Eleição de Bolsonaro marca mudança no marketing político

Eleição de Bolsonaro marca mudança no marketing político

Eleição de Bolsonaro marca mudança no marketing político

 

Segundo reportagem do site Meio&Mensagem feita com especialistas da área, prioridade às plataformas digitais e uso estratégico de mídia tradicional espontânea foram determinantes para vitória de candidato do PSL

Com 55,13% dos votos válidos, Jair Bolsonaro (PSL) foi eleito presidente da república no último domingo de outubro, dia 28, após uma corrida eleitoral com fatos inesperados.
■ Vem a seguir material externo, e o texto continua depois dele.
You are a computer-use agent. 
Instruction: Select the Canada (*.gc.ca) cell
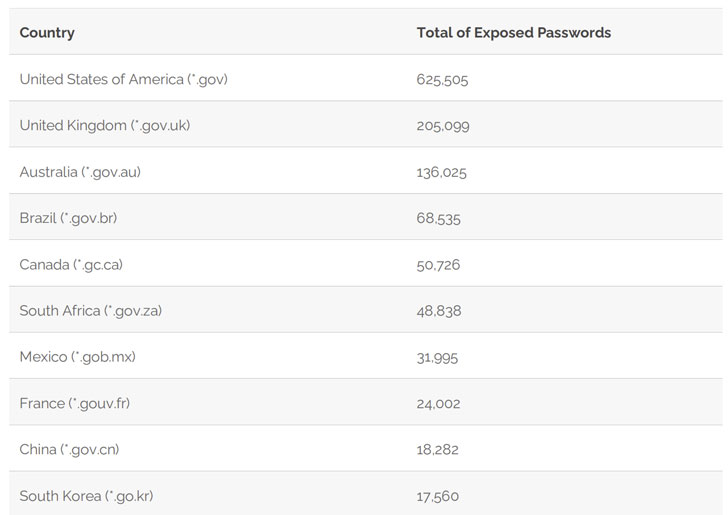point(71,265)
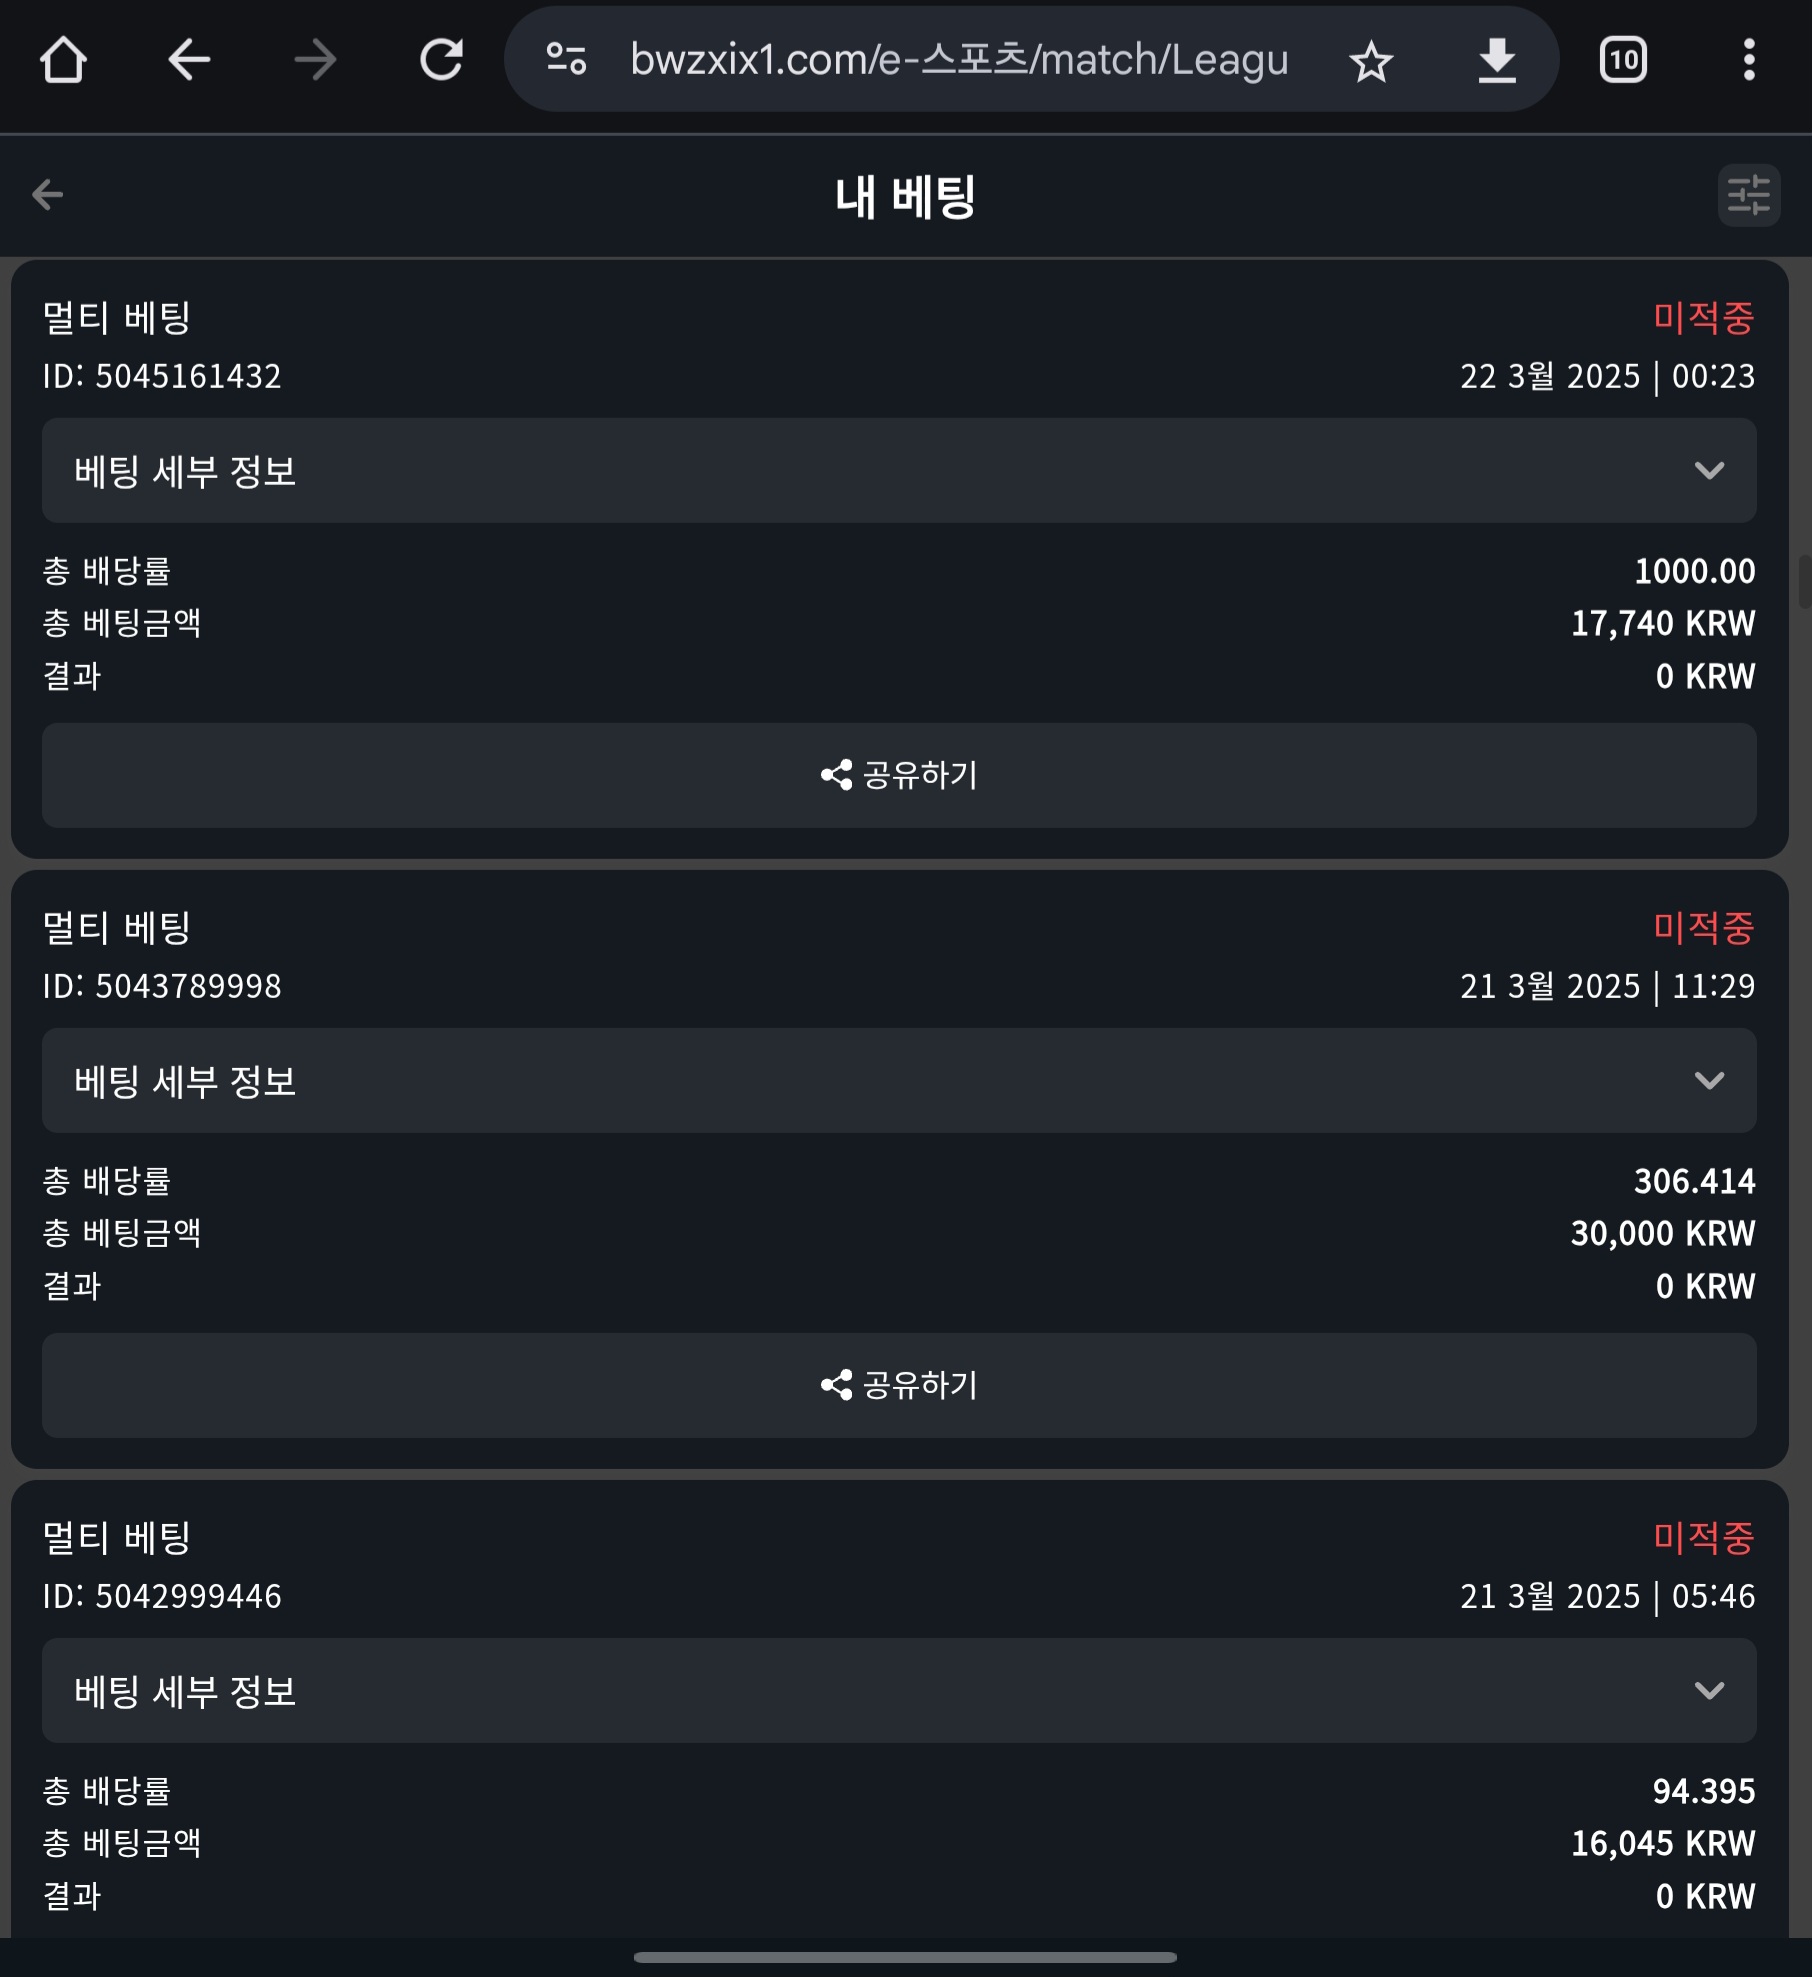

Entre os diversos fatores inéditos, destacam-se as novas regras sobre financiamento de campanha e o uso de meios digitais, principalmente no que tange à disseminação e controle de fake news.

 

O que essa eleição representou para o marketing político?

 

Se numa primeira análise o referido contexto pode passar a mensagem de que o papel da comunicação na campanha foi diminuído, para muitos analistas o marketing político sai fortalecido do processo, justamente por ter ajudado a construir a candidatura de Bolsonaro com poucos ativos tradicionais!

“Essa campanha teve muitas peculiaridades, mas provou mais do que nunca que o marketing político ganhou vida”, diz Átila Francucci, vice-presidente de criação da Nova/SB. Para ele, “se todos os adversários tivessem iniciado o trabalho com uma antecipação muito maior do que a época de campanha em televisão, talvez tivesse sido mais concorrido (...) O único que reconheceu isso antes, mesmo que tenha iniciado basicamente nas redes sociais, foi o próprio Bolsonaro, ainda em 2014. ”

Não há unanimidade sobre o quanto as redes sociais se destacaram na comparação com a televisão. Há quem acredite que o poder das redes foi subestimado, principalmente a do WhatsApp, o que pode ter impactado todos os adversários, exceto o ganhador.

Uma pesquisa do Datafolha sobre a relação do eleitorado de cada candidato com redes sociais, publicada às vésperas do primeiro turno, mostrou Bolsonaro em destaque na maioria dos quesitos, às vezes atrás somente de João Amoêdo (Novo), cujo eleitorado era concentrado na classe AB.

O Facebook era usado por 57% dos eleitores de Bolsonaro, contra 40% de Haddad, por exemplo. No WhatsApp, o candidato do PSL se comunicava com 61% de seu eleitorado, contra 38% do concorrente do PT.

O presidente eleito tinha a maior base que compartilhava conteúdo sobre política e eleições, em ambas as plataformas, entre todos os candidatos: 31% no Facebook e 40% no WhatsApp (Haddad com 21% e 22%, respectivamente).

Um levantamento da Socialbakers, plataforma de análise e gestão de plataformas digitais, mostra que Bolsonaro saiu de 6,9 milhões de seguidores (Facebook, Twitter, YouTube e Instagram) em janeiro de 2018 para 17,1 milhões em outubro. No mesmo período, Haddad foi de 742 mil para 3,4 milhões.


Qual é o futuro do marketing nas eleições?

 

Apesar da aparente informalidade, a comunicação de Bolsonaro foi construída profissionalmente e será um case a ser estudado.
Flávio Ferrari, sócio da consultoria Unit34, endossa: “O marketing reforçou sua importância, mas precisa se renovar para conhecer as ferramentas disponíveis para operar uma campanha e conhecer melhor as demandas da sociedade”.

Segundo ele, há duas demandas básicas que voltam a ser valorizadas e podem até mesmo partir de profissionais e consultores diferentes: o posicionamento e a execução. “Entender o candidato e definir o que será importante na estratégia política, o que é mais importante de comunicar, qual é a linguagem em cada um dos pontos de contato com o potencial eleitor: isso é posicionamento. Na prática isso não mudou conceitualmente”, fala Ferrari.

Além de ressaltar novamente que tempo de campanha segue sendo importante, Átila Francucci, vice-presidente de criação da Nova/SB, afirma que “é preciso que as plataformas, o próprio WhatsApp e outros profissionais estudem como esse movimento se comporta como veículo de comunicação”.